B.C. Premier John Horgan and Liberal Leader Andrew Wilkinson are photographed following an electoral reform debate at Global Television in Burnaby, B.C on Nov., 8, 2018.
The Canadian Press
B.C. Premier John Horgan and Liberal Leader Andrew Wilkinson are photographed following an electoral reform debate at Global Television in Burnaby, B.C on Nov., 8, 2018.

Bad news everyone. It seems last night all of our dads fused into an amorphous blob, became the premier of British Columbia and did this:

In #PRDebate, @jjhorgan says if @Wilkinson4BC was 'woke' he'd know that proportional representation is 'lit'. #electoralreform#bcpolipic.twitter.com/4NDj3OgOg1

β€” CBC British Columbia (@cbcnewsbc) November 9, 2018

OK, so that's not a dad blob.
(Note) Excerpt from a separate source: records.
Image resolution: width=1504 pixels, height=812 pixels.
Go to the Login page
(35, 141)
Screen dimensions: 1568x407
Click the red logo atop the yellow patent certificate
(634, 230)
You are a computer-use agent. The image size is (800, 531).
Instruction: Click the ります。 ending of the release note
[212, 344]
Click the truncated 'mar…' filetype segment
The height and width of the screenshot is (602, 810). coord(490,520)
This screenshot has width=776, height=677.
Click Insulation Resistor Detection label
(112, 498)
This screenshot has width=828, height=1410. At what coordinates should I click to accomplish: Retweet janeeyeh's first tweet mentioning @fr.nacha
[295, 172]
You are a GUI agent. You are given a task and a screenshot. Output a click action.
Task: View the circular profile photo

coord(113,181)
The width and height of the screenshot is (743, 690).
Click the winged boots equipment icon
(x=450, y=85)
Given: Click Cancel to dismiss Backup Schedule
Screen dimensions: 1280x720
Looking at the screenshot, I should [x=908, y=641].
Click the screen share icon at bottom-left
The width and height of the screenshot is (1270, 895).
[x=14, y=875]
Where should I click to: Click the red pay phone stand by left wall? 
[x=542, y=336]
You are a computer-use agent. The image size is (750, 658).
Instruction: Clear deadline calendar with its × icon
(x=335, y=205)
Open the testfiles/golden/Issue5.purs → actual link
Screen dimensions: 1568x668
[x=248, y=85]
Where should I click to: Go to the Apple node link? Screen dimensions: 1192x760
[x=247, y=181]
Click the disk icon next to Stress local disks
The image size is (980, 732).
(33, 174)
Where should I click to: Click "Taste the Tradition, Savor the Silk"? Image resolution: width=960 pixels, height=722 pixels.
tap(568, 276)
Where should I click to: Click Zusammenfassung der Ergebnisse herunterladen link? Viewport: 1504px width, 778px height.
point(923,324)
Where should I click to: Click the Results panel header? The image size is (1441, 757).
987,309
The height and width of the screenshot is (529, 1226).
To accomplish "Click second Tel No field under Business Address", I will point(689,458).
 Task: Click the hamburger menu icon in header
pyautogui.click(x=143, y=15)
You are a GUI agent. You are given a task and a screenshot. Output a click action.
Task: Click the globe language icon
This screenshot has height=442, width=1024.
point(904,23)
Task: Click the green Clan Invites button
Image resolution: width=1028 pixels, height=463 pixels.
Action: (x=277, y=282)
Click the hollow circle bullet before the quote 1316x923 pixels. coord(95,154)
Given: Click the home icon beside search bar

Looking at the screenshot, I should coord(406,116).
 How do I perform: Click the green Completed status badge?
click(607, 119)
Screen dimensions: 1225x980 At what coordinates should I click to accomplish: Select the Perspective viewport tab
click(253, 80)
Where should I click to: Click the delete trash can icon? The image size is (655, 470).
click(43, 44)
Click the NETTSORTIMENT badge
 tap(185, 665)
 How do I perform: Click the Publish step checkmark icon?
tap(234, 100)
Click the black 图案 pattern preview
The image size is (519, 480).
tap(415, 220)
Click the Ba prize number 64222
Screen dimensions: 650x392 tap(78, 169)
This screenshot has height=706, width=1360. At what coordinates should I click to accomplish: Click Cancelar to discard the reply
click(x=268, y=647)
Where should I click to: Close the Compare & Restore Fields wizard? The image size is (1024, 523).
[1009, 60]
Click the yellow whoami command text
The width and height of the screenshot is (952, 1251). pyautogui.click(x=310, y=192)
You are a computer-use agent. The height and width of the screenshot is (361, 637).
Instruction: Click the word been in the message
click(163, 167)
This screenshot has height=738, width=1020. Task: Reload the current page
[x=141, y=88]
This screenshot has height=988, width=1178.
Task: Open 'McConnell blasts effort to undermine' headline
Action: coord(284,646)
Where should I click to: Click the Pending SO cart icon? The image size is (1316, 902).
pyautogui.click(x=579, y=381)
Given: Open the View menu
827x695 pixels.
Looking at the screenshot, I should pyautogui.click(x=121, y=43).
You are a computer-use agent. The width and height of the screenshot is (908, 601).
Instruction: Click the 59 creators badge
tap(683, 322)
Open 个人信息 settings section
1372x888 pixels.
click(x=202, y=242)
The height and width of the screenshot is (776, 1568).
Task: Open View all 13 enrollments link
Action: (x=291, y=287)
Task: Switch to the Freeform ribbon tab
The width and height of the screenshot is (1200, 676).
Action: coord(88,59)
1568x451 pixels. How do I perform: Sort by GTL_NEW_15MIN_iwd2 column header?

It's actual B.C. Premier John Horgan, passionately professing to Liberal Leader Andrew Wilkinson that if he was "woke," he'd recognize that the proportional representation electoral system is ..."lit."

What in tarnation?

"Woke" is a slang term that means someone is aware or "awake" to social injustices and issues like systemic racism. Like most things on social media, it also eventually became a thing some people use to be crack jokes.

"Lit," meanwhile is ... less profound. It's also a slang term that means someone is drunk or high. It's also used to say something is incredible or exciting. I.e. "Barry's new lawnmower is lit. He bought it used but it's good."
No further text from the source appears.